Popular pumpkin patch marks 20th year
BRET ANNE SERBIN | Hagadone News Network | UPDATED 3 years, 1 month AGO
Sweet Pickin's Pumpkin Patch has been around longer than most of its guests.
The center of fall festivities is celebrating its 20th anniversary this season.
Owners Deb and Terry DeVries continue to find new ways to make the experience sweeter every autumn.
“It’s just such a great community,” said Deb. “They keep supporting us, and they’re happy when we do something new.”
For two decades, the owners have found new ways to reinvent the pumpkin patch.
Their operation started small, at a 5-acre property on Kingfisher Lane to the west of Columbia Falls Stage Road. There the DeVrieses ran a limited, but popular iteration of Sweet Pickin's, with a pumpkin patch and buildings for children to play in.
“It was a lot more compact,” Deb recalled.

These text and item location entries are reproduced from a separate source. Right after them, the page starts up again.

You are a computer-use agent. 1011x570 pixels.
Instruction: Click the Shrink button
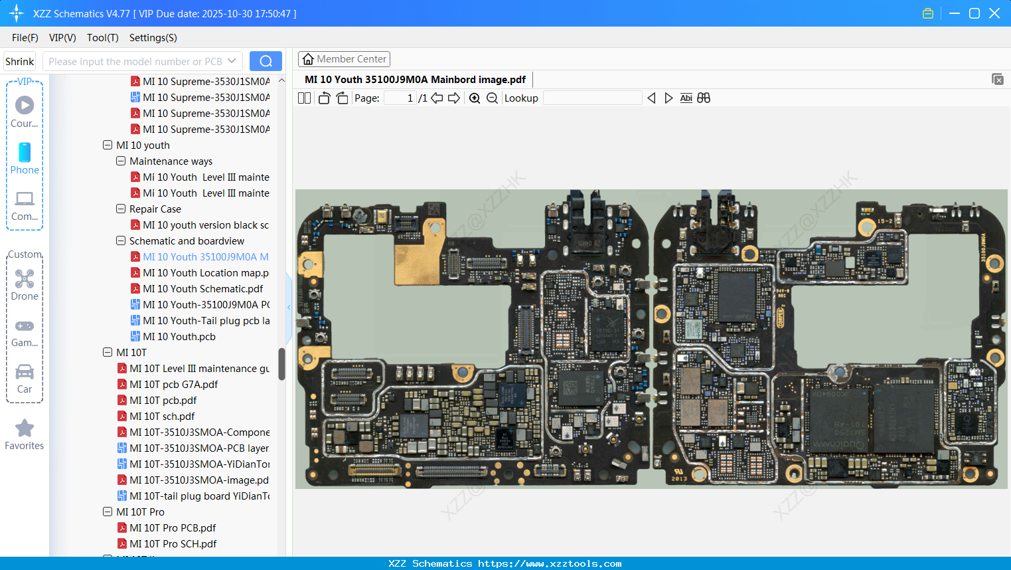click(x=19, y=60)
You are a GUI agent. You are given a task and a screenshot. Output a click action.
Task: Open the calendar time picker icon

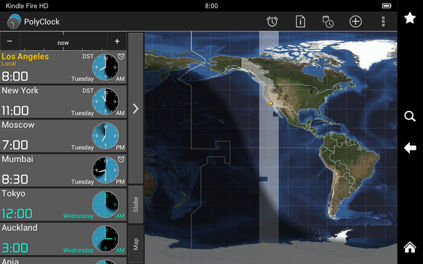tap(328, 22)
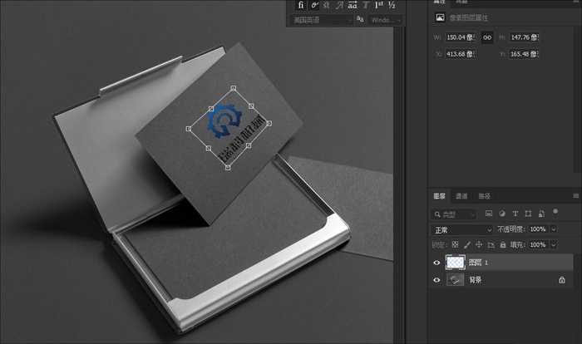The width and height of the screenshot is (582, 344).
Task: Hide the 背景 layer using its eye icon
Action: (437, 280)
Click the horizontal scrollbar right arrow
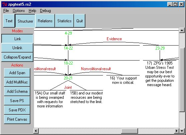 point(177,131)
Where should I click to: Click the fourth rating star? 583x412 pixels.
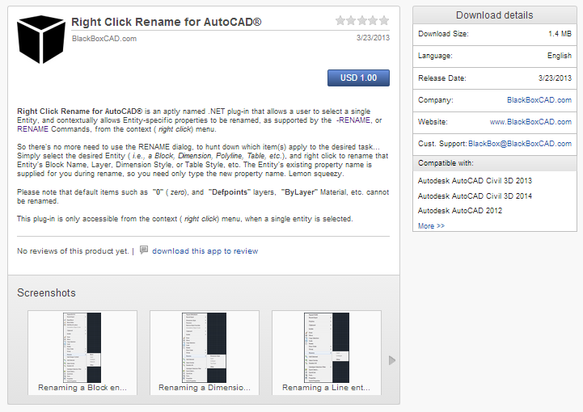373,20
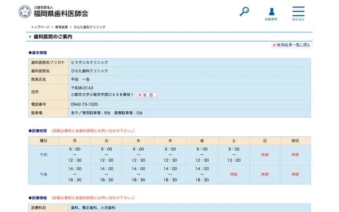Click the 福岡県歯科医師会 site title text
Image resolution: width=339 pixels, height=212 pixels.
(x=61, y=13)
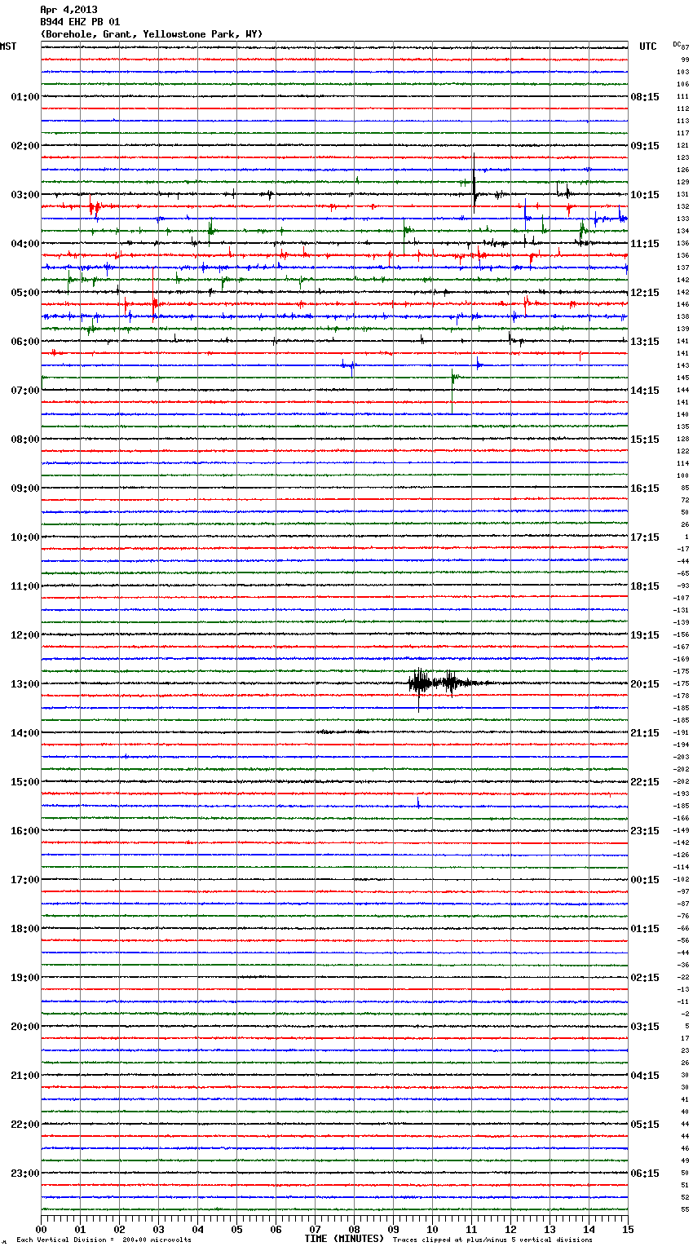This screenshot has height=1251, width=693.
Task: Select the 13:00 MST hour label
Action: point(24,684)
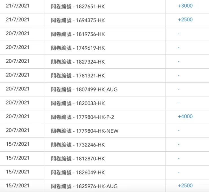Click survey entry 1779804-HK-P-2
This screenshot has height=192, width=209.
click(x=82, y=117)
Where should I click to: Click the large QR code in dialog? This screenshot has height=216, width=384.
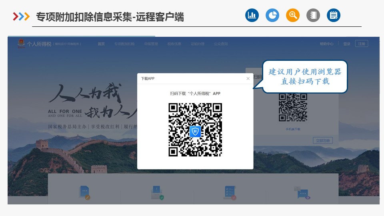(195, 130)
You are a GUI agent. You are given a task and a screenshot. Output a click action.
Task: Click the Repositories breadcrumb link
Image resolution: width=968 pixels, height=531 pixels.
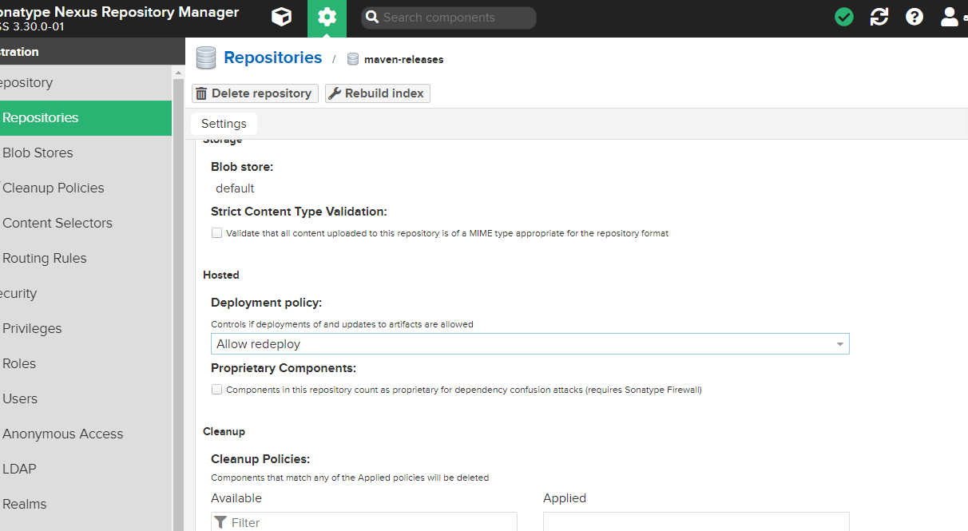tap(272, 57)
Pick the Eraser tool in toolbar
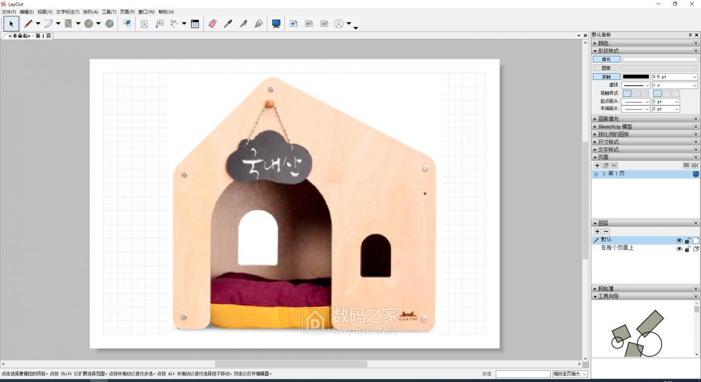This screenshot has height=382, width=701. (212, 24)
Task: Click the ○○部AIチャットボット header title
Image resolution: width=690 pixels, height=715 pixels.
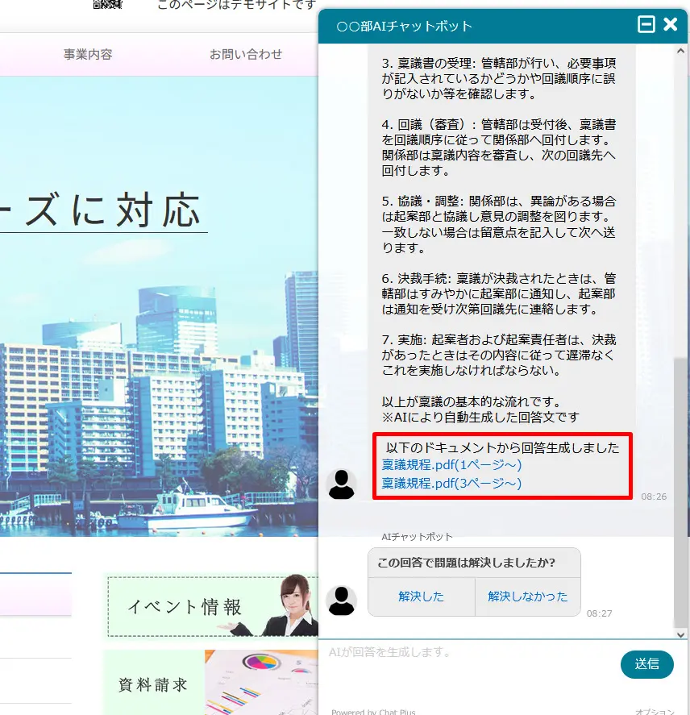Action: tap(404, 26)
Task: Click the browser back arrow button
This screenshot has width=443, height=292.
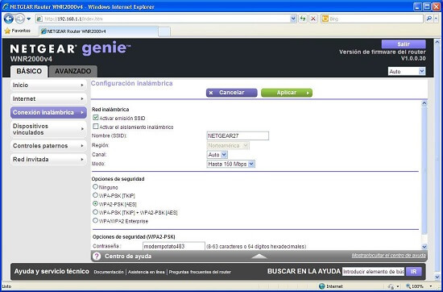Action: 9,19
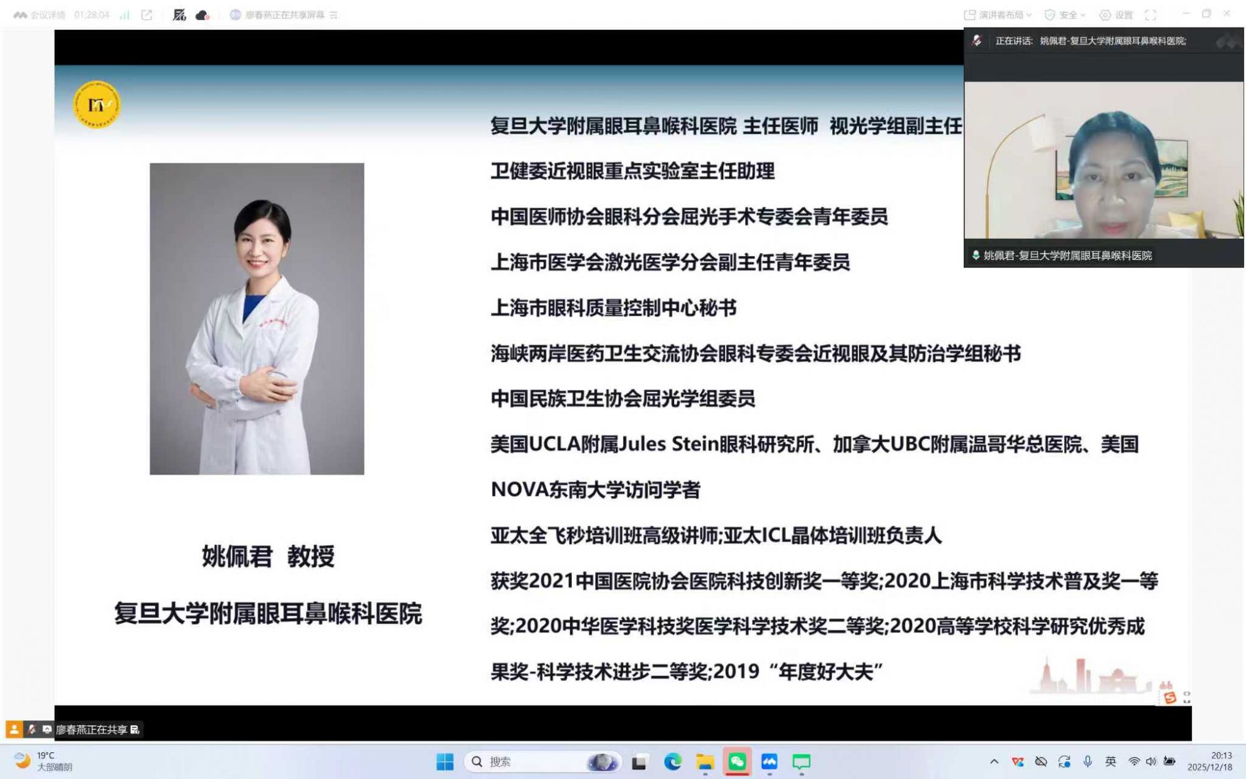Click the Sogou input method icon on slide
The height and width of the screenshot is (779, 1246).
pos(1169,697)
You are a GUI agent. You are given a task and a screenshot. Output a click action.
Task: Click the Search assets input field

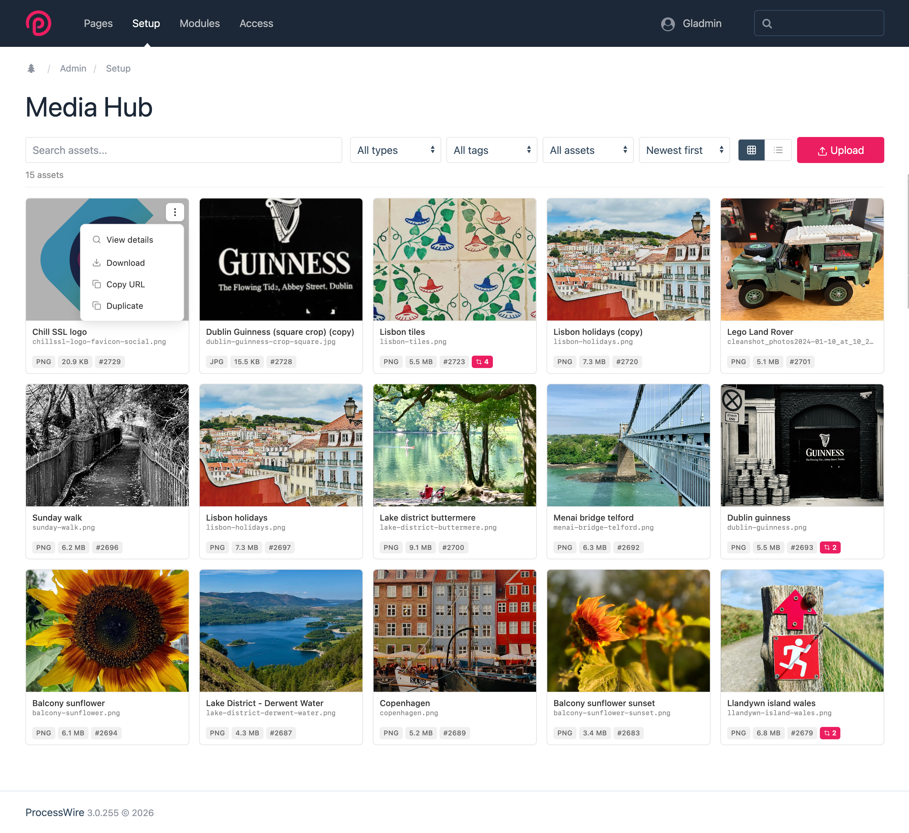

Three years ago, they finally expanded to a 40-acre farm on Holt Stage Road.
The biggest change, according to Deb, was increasing parking to accommodate the increasing number of visitors.
Deb said Sweet Pickin's regularly sees a few hundred visitors in a day, and that number is only going up.
This year, she’s noticed the impact of the valley’s population growth at the pumpkin patch. She remembered a time when all of the calls she received about visits came from local numbers. Now, she said, she picks up out-of-town calls every day.
School groups and families regularly make the long drive from all across Montana. Sweet Pickin's gets visits from children in Browning, Polson, Missoula and even Great Falls.
“It’s sweet,” Deb said about the farm’s widespread popularity.
STROLLING AROUND the 40-acre grounds, it’s easy to see why children are so eager to spend a day at the farm.
Paradoxically, the DeVrieses don’t offer a traditional pumpkin patch where guests select their own pumpkin right off the vine. Deb explained Montana’s chilly fall weather means it’s necessary to pick most of the pumpkins before guests are ready to start celebrating the season.
“We had 12 inches of snow on the ground this time last year,” Deb pointed out.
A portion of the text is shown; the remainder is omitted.